╔══
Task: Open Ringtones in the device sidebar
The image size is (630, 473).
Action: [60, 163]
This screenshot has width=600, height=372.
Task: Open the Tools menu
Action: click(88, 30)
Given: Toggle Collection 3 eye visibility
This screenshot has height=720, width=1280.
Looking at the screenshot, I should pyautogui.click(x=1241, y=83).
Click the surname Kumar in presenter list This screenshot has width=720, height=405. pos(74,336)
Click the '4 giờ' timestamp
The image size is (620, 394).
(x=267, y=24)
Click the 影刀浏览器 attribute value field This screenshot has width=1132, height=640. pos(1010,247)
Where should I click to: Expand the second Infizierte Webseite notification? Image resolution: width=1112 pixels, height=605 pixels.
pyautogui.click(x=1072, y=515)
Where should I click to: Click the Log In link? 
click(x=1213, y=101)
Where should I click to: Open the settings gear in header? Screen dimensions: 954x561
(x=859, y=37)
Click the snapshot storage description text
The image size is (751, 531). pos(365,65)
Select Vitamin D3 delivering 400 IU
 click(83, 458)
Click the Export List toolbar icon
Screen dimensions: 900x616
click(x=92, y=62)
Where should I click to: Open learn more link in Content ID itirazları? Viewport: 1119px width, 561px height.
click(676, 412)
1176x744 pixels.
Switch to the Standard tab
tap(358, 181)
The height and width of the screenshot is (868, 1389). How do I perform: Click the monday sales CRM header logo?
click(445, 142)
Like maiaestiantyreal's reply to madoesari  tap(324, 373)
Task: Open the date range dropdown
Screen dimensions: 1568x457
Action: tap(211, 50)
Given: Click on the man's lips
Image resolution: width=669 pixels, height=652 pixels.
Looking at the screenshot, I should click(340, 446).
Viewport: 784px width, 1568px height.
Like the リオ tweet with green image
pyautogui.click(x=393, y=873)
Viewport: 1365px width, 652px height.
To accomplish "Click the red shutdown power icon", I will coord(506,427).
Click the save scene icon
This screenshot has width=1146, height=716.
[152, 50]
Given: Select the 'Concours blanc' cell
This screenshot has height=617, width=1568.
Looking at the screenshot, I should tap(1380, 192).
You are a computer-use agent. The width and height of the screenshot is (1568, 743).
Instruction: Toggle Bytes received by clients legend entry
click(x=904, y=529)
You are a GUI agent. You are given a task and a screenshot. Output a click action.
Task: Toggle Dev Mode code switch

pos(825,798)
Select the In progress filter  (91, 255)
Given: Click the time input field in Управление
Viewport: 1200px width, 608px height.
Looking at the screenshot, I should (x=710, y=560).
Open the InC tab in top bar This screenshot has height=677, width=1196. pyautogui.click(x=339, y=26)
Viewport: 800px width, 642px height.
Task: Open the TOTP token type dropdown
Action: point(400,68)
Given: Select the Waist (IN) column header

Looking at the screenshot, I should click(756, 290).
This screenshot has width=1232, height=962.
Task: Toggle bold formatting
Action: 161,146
╚══
Extract the lines of the material above, unchanged, from the line containing "Click the 影刀浏览器" up to and including the line containing "Looking at the screenshot, I should tap(1380, 192).".

Click the 影刀浏览器 attribute value field This screenshot has width=1132, height=640. pos(1010,247)
Where should I click to: Expand the second Infizierte Webseite notification? Image resolution: width=1112 pixels, height=605 pixels.
pyautogui.click(x=1072, y=515)
Where should I click to: Click the Log In link? 
click(x=1213, y=101)
Where should I click to: Open the settings gear in header? Screen dimensions: 954x561
(x=859, y=37)
Click the snapshot storage description text
The image size is (751, 531). pos(365,65)
Select Vitamin D3 delivering 400 IU
 click(83, 458)
Click the Export List toolbar icon
Screen dimensions: 900x616
click(x=92, y=62)
Where should I click to: Open learn more link in Content ID itirazları? Viewport: 1119px width, 561px height.
click(676, 412)
1176x744 pixels.
Switch to the Standard tab
tap(358, 181)
The height and width of the screenshot is (868, 1389). How do I perform: Click the monday sales CRM header logo?
click(445, 142)
Like maiaestiantyreal's reply to madoesari  tap(324, 373)
Task: Open the date range dropdown
Screen dimensions: 1568x457
Action: tap(211, 50)
Given: Click on the man's lips
Image resolution: width=669 pixels, height=652 pixels.
Looking at the screenshot, I should click(340, 446).
Viewport: 784px width, 1568px height.
Like the リオ tweet with green image
pyautogui.click(x=393, y=873)
Viewport: 1365px width, 652px height.
To accomplish "Click the red shutdown power icon", I will coord(506,427).
Click the save scene icon
This screenshot has width=1146, height=716.
[152, 50]
Given: Select the 'Concours blanc' cell
This screenshot has height=617, width=1568.
Looking at the screenshot, I should tap(1380, 192).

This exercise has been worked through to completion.